A UCLA chemist and co-workers are now a step ahead in their aim of building a handheld tool like an alcohol Breathalyzer that can sense THC on an individual’s breath after smoking marijuana.
Neil Garg, the Kenneth N. Trueblood Professor of Chemistry and Biochemistry and Chair of the Chemistry and Biochemistry Department. Image Credit: University of California, Los Angeles
Neil Garg, UCLA Professor of Organic Chemistry, and researchers from the UCLA startup ElectraTect Inc. elaborate on the process by which THC is introduced in a solution, into their lab-made device can be oxidized, generating an electric current whose strength shows how much of the psychoactive compound is available. This paper was published in the journal Organic Letters.
The researchers said that with the recent decriminalization or legalization of marijuana in many states, along with California, the accessibility of a tool like Breathalyzer can aid in making roadways safer. Research has shown that marijuana consumption disturbs some driving skills and is linked with a considerably high risk of accidents.
In 2020, Garg and Evan Darzi, a UCLA Postdoctoral Researcher, found that eliminating a hydrogen molecule from the bigger THC molecule made it noticeably change colors. This oxidation process is akin to that employed in alcohol breath analyzers that convert ethanol into an organic chemical compound via hydrogen loss. In most latest alcohol breath analyzer tools, this oxidation results in an electric current that exhibits the existence and concentration of ethanol in the breath.
The scientists have been working with their patent-pending oxidation technology to build a THC breath analyzer that functions similarly. The patent rights have been exclusively licensed by ElectraTect from UCLA.
How the New Device Works
Darzi, who is the current CEO of ElectraTect, Garg, and ElectraTect scientists discuss how their latest lab-scale THC-driven fuel cell sensor works.
When THC (scientifically called Delta-9-tetrahydrocannabinol) makes contact with a negatively charged anode, or electrode, on one side of the H-shaped glass chamber of the device, it gets oxidized into a new compound called THCQ, which sends electrons throughout the chamber to a positively charged cathode, or electrode, on the other side, creating a measurable electric current. The more the THC molecules concentration, the stronger the current.
This progress indicates the first time THC has been employed to charge a fuel cell sensor. The scientists stated that they believe that the comparatively straightforward, low-cost technology, once perfected, can be enhanced for cost-effective mass production. They are now working to improve the device to sense and measure THC in exhaled breath and to shrink it to a further compact size ideal for use in a handheld breath analyzer or ignition interlock device, which is a breath analyzer coupled to the ignition of a vehicle to prevent starting if THC is sensed.

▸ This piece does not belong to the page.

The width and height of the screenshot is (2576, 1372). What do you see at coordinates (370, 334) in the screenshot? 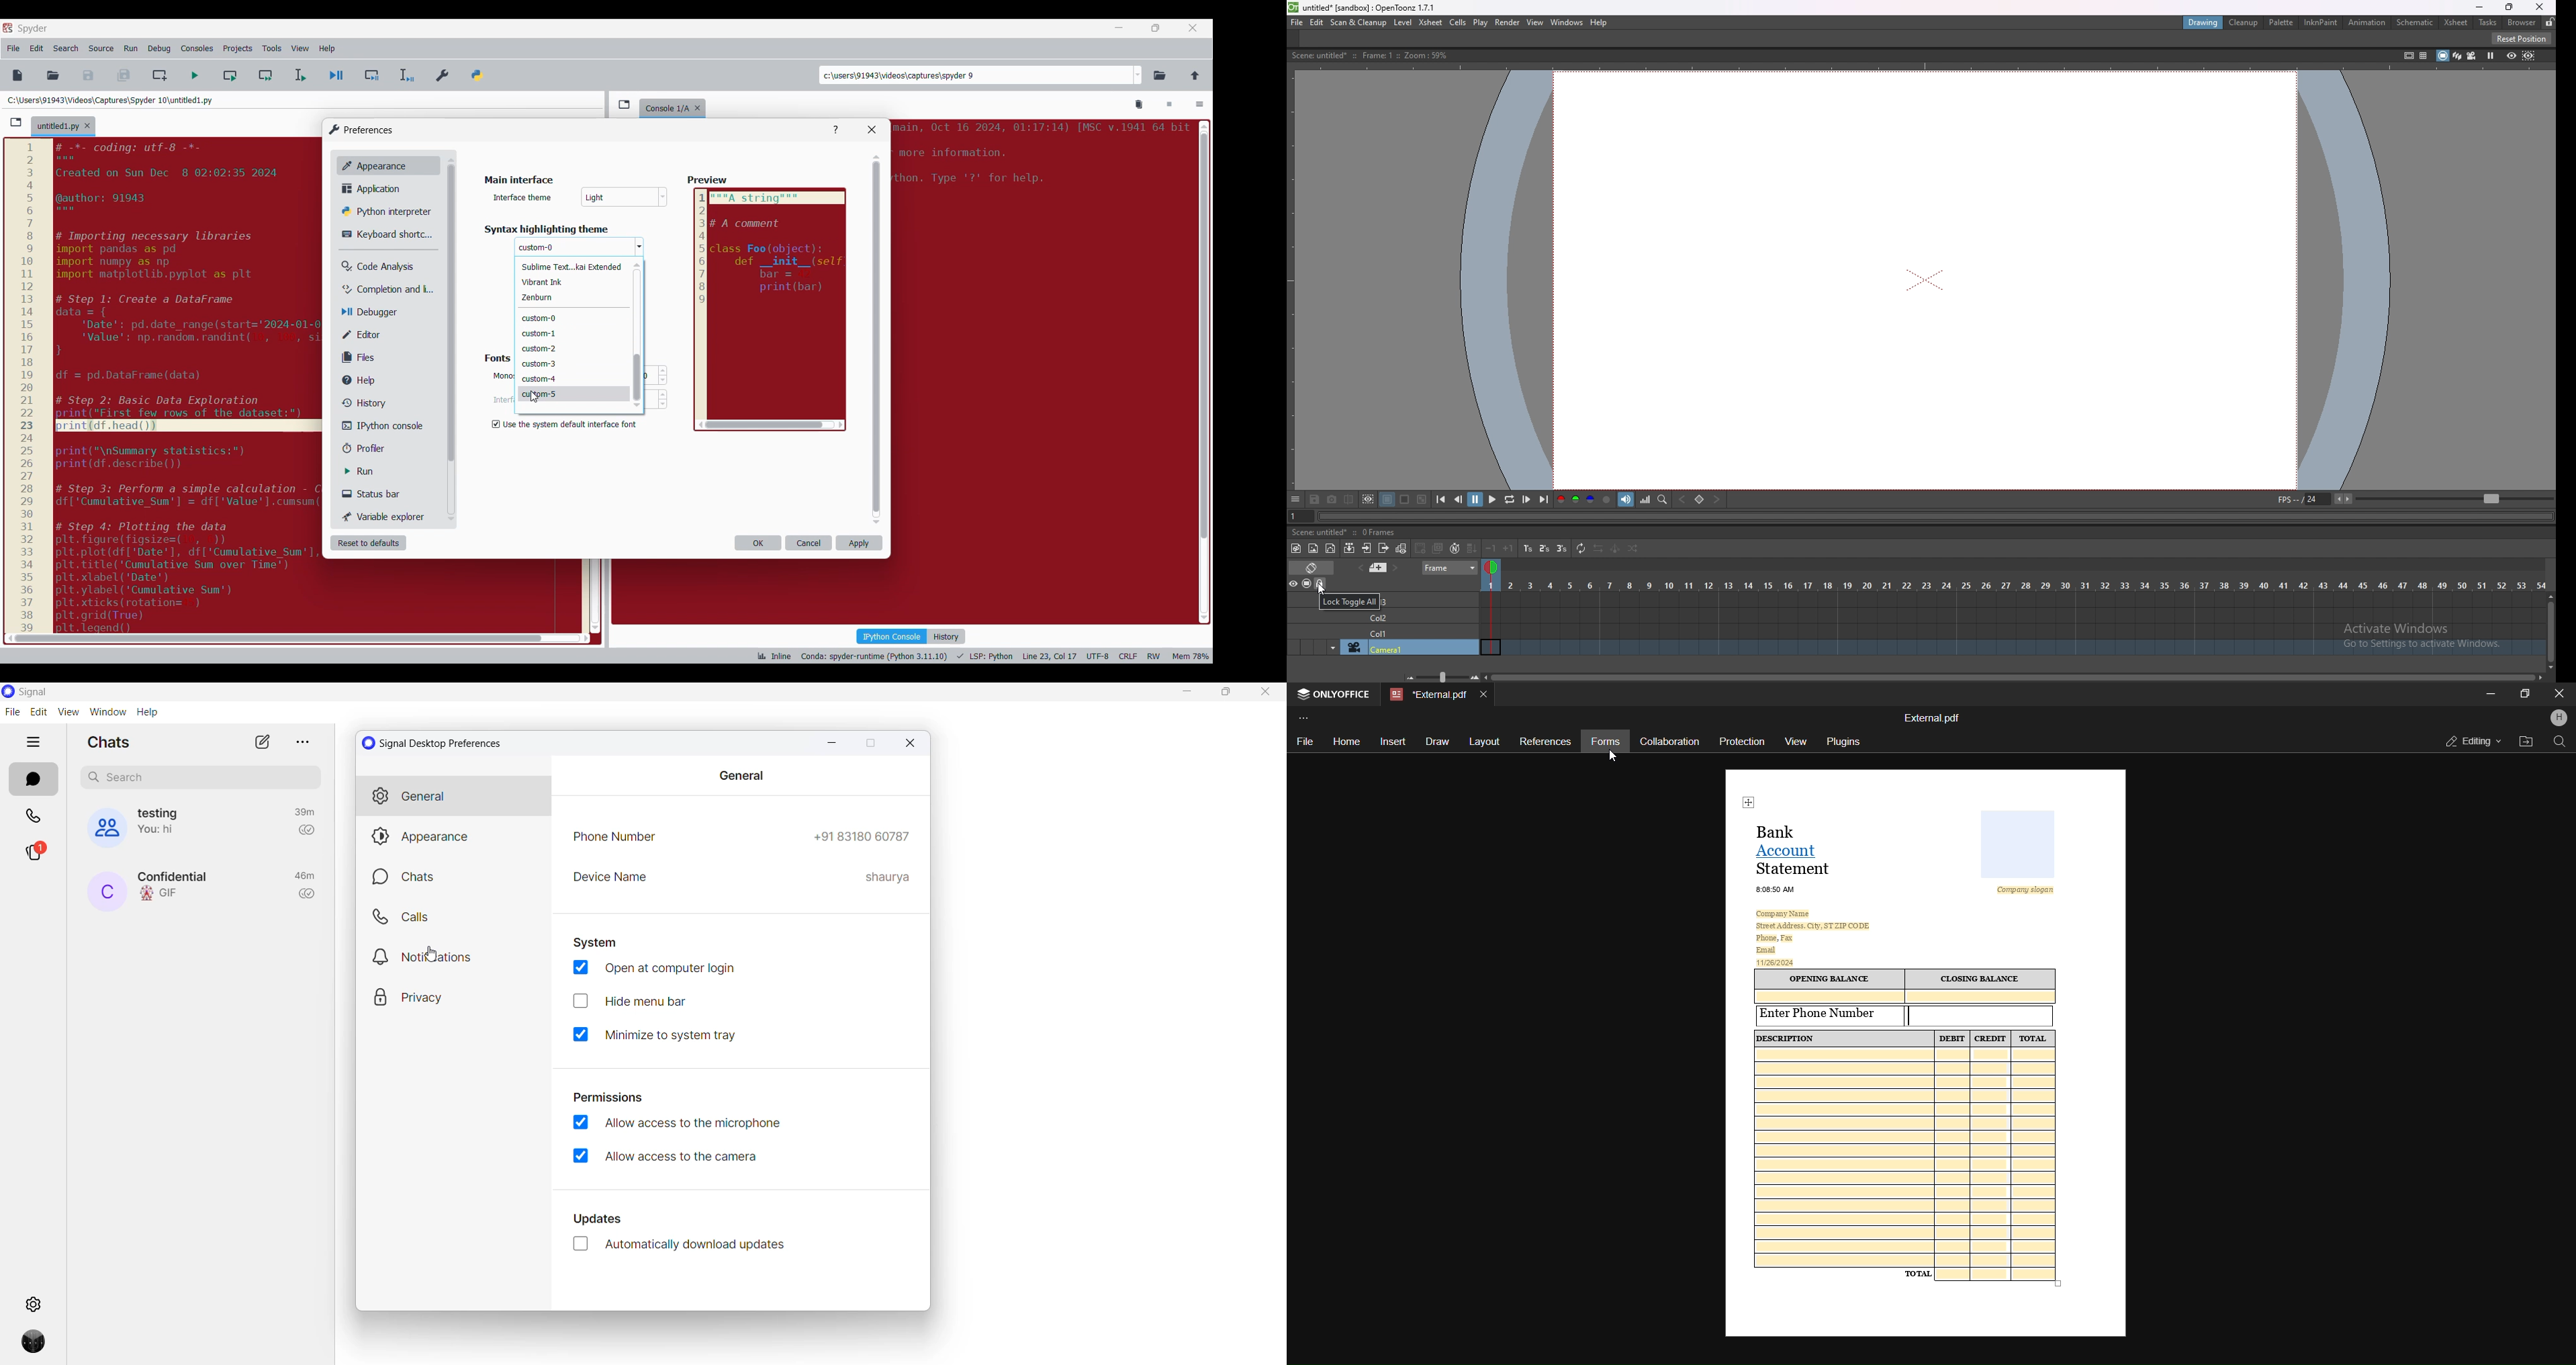
I see `Editor` at bounding box center [370, 334].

Making Marijuana Testing Easier—and Fairer
The researchers say that further than the suggestions for better roadway safety, the technology can make marijuana law enforcement reasonable. Usually, blood or urine tests are done to find the existence of THC in drivers.
Not only are these tests challenging to manage at the roadside, but also, because the compound can remain in the body for several weeks after the use of marijuana without any residual cognitive effects, such tests are not always beneficial for detecting impaired drivers. This confusion can result in imprisonment, fines, or employment loss, even if a person is not high upon testing.
The researchers stated that these issues indicate the requirement for advanced forensic technologies that are simpler and more precise for finding recent use of marijuana. Moreover, although a commercial marijuana breath analyzer may still be many years off, depending on its technology, Darzi and Garg stressed that a tool like that could ultimately have more advantages than traffic safety and law enforcement.
They say that their technological advancement could ultimately be employed in any scenario where fair marijuana testing is vital, including in the place of work, where employees may be operating machines, or at home, where people may be able to use it proactively one day - before they ever get behind the wheel.
Huang, D., et al. (2022) A Cannabinoid Fuel Cell Capable of Producing Current by Oxidizing Δ9-Tetrahydrocannabinol. Organic Letters. doi.org/10.1021/acs.orglett.2c02289.